Cancer immunotherapy works by stimulating the body’s own immune response to eradicate cancer cells. Over the past few decades, immunotherapy has shown incredible efficacy in the treatment of cancers. In particular, the success of immune checkpoint inhibitors targeting CTLA-4 and PD-1/PDL1 paved the way for tumor immunotherapy. More recently, a new approach of cancer immunotherapy has emerged utilizing so called ‘neoantigens’. As cancer cells accumulate genomic mutations, some proteins may be expressed in a mutated form specifically in cancer cells. And, because they are unknown to the immune system before the onset of cancer, those antigens are not subject to self-tolerance and can be subject to a strong immune response and thus have become attractive targets. Vaccines containing neoantigens to trigger an immune response are now being used in clinical trials in various solid tumors.
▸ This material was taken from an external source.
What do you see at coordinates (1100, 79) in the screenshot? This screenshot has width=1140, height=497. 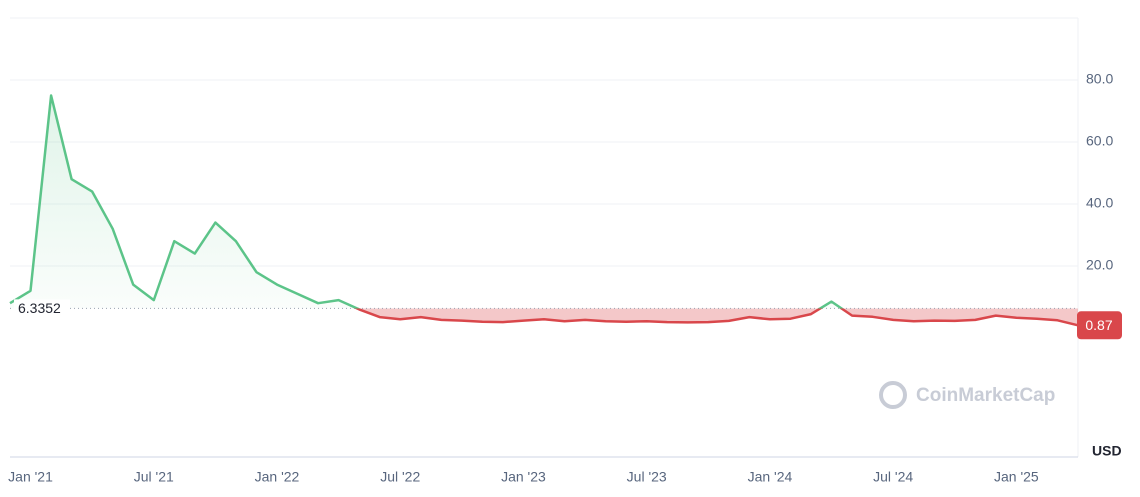 I see `y-tick-label: 80.0` at bounding box center [1100, 79].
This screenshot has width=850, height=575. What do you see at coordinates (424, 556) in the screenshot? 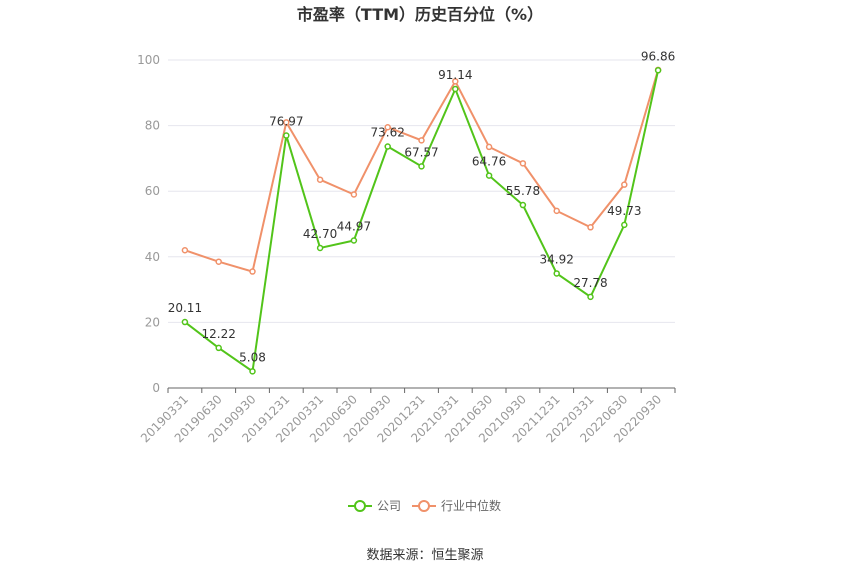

Many currently available methods for neoantigen prediction are solely relying on binding affinity to the MHC of putative peptides. However, binding affinity is only one of the features required for a peptide to be immunogenic. Hence, prediction of immunogenicity using current algorithms remains challenging despite improved accuracy of binding prediction. To overcome this challenge and enrich for neoantigens with the greatest likelihood of immunogenicity, we developed an analytic method to parse neoantigen quality through rational biological criteria beyond binding affinity.